• REQUIRED WORK:
(1) Answer these questions from the rule responses.
(a) For which two kinds of kilns does the final rule include separate standards?
(b) Which method may a source use to measure HCl for area source determinations?
(c) Who does the final rule leave major or area source determinations to, and on what basis?
(2) Copy out everything in the rule responses from "Based on the" down to "issues in the final rule.".
(3) Summarize the rule responses in three sentences.

• PAGE TEXT:
-- Begin --

Response: We requested comment on this issue in the proposed rule.
Based on the comments received, we determined that a separate
subcategory for scrubber equipped kilns was not appropriate. However,
we have included in the final rule separate standards for kilns with
dry PM emissions control systems, and wet scrubbers. This change
addresses the underlying concern of the original comment.
[sbull] Recommend that we undertake an analysis of the costs and
emissions impacts of replacing scrubbers with dry APCD and present the
results of that analysis in the preamble; and that we request comment
on any operational, process, product, or other technical and/or spatial
constraints that would preclude installation of a dry APCD.
Response: We requested comment on these issues in the proposed rule
and presented said analysis. We responded to all comments on these
issues in the final rule.
[sbull] Recommend that the proposed rule allow a source to use the
ASTM HCl manual method for the measurement of HCl for area source
determinations.
Response: The proposed rule included this provision. This provision
has been retained in the final rule.
[sbull] Recommend that we clarify in the preamble to the proposed
rule that we are not specifically requiring sources to test for all HAP
to make a determination of whether the lime plant is a major or area
source, and that we solicit public comment on related issues.
Response: The preamble of the proposed rule contained this
language. In the final rule, we do not specify that testing for all HAP
is required. However, we do not specifically say it is precluded
because these determinations are better made on a case-by-case basis by
the permitting authority.

-- End --

• INFORMATION GIVEN:
-- Begin --

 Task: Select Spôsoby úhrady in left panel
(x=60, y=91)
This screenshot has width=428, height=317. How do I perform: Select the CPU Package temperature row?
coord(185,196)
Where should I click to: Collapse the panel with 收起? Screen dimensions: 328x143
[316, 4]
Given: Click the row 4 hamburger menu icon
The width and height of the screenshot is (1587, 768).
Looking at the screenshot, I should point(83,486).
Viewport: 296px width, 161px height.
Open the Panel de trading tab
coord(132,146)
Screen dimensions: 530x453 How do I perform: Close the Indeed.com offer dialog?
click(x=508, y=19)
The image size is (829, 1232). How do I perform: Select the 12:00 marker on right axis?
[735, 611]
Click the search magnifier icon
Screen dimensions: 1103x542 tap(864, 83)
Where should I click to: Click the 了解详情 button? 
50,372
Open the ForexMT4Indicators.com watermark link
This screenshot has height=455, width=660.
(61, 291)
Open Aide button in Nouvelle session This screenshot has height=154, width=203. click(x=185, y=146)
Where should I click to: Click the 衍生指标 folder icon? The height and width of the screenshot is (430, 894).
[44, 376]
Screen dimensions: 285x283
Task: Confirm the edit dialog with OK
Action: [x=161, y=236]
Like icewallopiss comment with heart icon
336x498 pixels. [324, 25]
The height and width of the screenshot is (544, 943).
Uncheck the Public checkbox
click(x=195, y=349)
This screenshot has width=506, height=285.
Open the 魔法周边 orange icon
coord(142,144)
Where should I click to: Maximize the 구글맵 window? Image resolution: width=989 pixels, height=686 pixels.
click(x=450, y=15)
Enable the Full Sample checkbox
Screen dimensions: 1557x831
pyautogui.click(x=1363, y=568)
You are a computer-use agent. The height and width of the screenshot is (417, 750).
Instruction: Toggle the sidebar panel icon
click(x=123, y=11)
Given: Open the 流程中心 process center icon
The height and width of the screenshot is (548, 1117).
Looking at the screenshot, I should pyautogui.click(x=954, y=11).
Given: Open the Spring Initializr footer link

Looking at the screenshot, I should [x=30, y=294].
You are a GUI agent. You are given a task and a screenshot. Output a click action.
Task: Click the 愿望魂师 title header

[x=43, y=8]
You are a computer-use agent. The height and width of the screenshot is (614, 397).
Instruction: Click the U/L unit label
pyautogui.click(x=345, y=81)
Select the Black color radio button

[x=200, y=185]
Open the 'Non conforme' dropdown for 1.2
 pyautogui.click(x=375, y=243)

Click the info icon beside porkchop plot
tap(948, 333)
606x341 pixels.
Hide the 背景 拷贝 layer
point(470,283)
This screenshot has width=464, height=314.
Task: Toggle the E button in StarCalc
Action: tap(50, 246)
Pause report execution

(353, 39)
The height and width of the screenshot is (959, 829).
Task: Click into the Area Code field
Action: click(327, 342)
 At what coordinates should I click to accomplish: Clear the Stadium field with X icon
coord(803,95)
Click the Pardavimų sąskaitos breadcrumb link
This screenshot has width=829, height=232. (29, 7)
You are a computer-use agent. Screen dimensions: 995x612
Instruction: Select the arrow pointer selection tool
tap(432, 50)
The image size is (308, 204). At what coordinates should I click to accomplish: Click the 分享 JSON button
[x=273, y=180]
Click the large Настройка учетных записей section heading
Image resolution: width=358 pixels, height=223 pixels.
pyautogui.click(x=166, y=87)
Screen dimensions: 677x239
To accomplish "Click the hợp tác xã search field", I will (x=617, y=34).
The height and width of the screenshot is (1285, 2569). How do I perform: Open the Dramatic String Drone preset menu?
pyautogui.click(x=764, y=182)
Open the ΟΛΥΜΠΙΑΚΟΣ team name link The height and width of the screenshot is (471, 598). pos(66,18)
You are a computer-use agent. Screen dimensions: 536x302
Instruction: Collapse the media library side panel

-- End --

• RESULTS IN ORDER:
(1)
(a) Kilns with dry PM emissions control systems, and wet scrubbers.
(b) The ASTM HCl manual method.
(c) The permitting authority, on a case-by-case basis.

(2)
Based on the comments received, we determined that a separate
subcategory for scrubber equipped kilns was not appropriate. However,
we have included in the final rule separate standards for kilns with
dry PM emissions control systems, and wet scrubbers. This change
addresses the underlying concern of the original comment.
[sbull] Recommend that we undertake an analysis of the costs and
emissions impacts of replacing scrubbers with dry APCD and present the
results of that analysis in the preamble; and that we request comment
on any operational, process, product, or other technical and/or spatial
constraints that would preclude installation of a dry APCD.
Response: We requested comment on these issues in the proposed rule
and presented said analysis. We responded to all comments on these
issues in the final rule.

(3) Instead of creating a separate subcategory for scrubber-equipped kilns, the final rule sets separate standards for kilns with dry PM emissions control systems and for wet scrubbers. The proposed rule requested comment on, and presented an analysis of, replacing scrubbers with dry APCD, and the proposed rule's provision allowing the ASTM HCl manual method for area source determinations has been retained in the final rule. The final rule neither requires nor precludes testing for all HAP, because major or area source determinations are better made case by case by the permitting authority.